Someone would come for them, surely. They weren’t that far off the grid. Weren’t there FBI helicopters or something reserved just for the purpose of saving hostages? On television there were always battalions of ace sharpshooters, all dressed in black, with helmets and assault rifles.
But that was in the city.
No, she reminded herself, that was in Hollywood.
“Hey!” Rosalie shouted. “Listen up! Hear that? Someone’s coming.”
The barn went silent. Jade hardly dared breathe, and sure enough, the sound of a engine whining as it climbed a hill reached her ears. Her muscles tensed. Did he have another girl? More than one? Was he coming just to check on them?

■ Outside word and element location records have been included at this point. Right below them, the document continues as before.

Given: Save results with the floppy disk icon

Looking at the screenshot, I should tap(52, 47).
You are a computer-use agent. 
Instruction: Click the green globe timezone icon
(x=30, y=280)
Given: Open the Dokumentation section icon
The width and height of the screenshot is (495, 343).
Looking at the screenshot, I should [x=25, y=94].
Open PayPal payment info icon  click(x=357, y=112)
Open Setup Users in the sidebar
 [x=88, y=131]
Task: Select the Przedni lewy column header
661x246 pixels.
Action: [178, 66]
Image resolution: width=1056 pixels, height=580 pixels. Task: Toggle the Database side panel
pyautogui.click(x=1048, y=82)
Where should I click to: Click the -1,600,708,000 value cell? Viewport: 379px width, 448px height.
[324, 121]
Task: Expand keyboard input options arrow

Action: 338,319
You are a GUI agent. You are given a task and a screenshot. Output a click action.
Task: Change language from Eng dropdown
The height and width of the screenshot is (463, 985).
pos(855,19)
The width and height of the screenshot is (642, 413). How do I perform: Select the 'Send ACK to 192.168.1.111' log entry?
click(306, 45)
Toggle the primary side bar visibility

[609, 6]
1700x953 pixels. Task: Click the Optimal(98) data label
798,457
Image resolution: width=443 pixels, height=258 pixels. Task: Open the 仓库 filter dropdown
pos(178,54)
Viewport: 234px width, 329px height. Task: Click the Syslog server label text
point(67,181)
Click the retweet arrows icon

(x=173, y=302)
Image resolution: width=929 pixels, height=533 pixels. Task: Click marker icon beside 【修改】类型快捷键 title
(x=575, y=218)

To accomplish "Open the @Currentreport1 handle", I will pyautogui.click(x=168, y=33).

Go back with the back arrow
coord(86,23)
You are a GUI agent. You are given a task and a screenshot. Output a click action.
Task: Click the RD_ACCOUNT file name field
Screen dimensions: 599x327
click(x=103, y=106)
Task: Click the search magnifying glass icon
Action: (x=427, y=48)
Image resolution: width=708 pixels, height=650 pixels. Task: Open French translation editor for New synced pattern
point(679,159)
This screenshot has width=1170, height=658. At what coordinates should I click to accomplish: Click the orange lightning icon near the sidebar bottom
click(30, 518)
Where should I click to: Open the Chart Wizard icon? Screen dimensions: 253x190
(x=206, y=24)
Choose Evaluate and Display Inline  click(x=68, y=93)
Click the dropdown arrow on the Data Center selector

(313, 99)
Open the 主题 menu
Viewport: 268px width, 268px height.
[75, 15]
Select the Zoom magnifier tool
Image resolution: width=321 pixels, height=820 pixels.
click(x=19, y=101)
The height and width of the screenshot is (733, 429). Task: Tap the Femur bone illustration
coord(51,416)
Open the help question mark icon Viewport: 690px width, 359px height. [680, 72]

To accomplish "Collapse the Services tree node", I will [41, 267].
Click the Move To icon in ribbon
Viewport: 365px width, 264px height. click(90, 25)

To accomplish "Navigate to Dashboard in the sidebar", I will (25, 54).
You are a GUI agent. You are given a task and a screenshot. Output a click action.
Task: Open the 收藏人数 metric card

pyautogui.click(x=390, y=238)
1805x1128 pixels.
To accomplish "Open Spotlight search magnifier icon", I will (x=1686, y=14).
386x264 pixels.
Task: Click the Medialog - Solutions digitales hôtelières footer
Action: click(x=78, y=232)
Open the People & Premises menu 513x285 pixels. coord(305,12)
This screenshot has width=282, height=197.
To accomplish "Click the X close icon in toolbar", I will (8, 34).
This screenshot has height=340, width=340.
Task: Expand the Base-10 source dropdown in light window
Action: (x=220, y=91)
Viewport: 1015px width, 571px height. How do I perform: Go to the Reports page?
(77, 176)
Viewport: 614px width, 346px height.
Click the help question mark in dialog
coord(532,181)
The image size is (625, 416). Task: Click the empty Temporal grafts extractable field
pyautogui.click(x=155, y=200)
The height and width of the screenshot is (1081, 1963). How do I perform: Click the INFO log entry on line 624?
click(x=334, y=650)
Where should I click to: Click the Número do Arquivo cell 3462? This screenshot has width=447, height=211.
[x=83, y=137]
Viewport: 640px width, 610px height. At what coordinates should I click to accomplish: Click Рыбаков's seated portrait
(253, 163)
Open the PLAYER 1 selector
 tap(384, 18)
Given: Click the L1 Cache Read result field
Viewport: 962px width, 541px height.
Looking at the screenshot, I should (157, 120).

“Just remember the plan,” Rosalie shouted as the engine—a truck, Jade thought—rumbled closer. “If we can get him tonight, before there are others, even if it’s both of them, we need to go for it. Candice? Do you hear me?”
“Yes,” was the dispirited reply, and Jade’s heart sank. Having their whole plan resting on the shoulders of a girl who was obviously the weakest link seemed ridiculous. But at least Candice had quit crying and sobbing and moaning. That was something. Could she pull it off? Jade doubted it. She couldn’t allow her fate to be in Candice Fowler’s hands.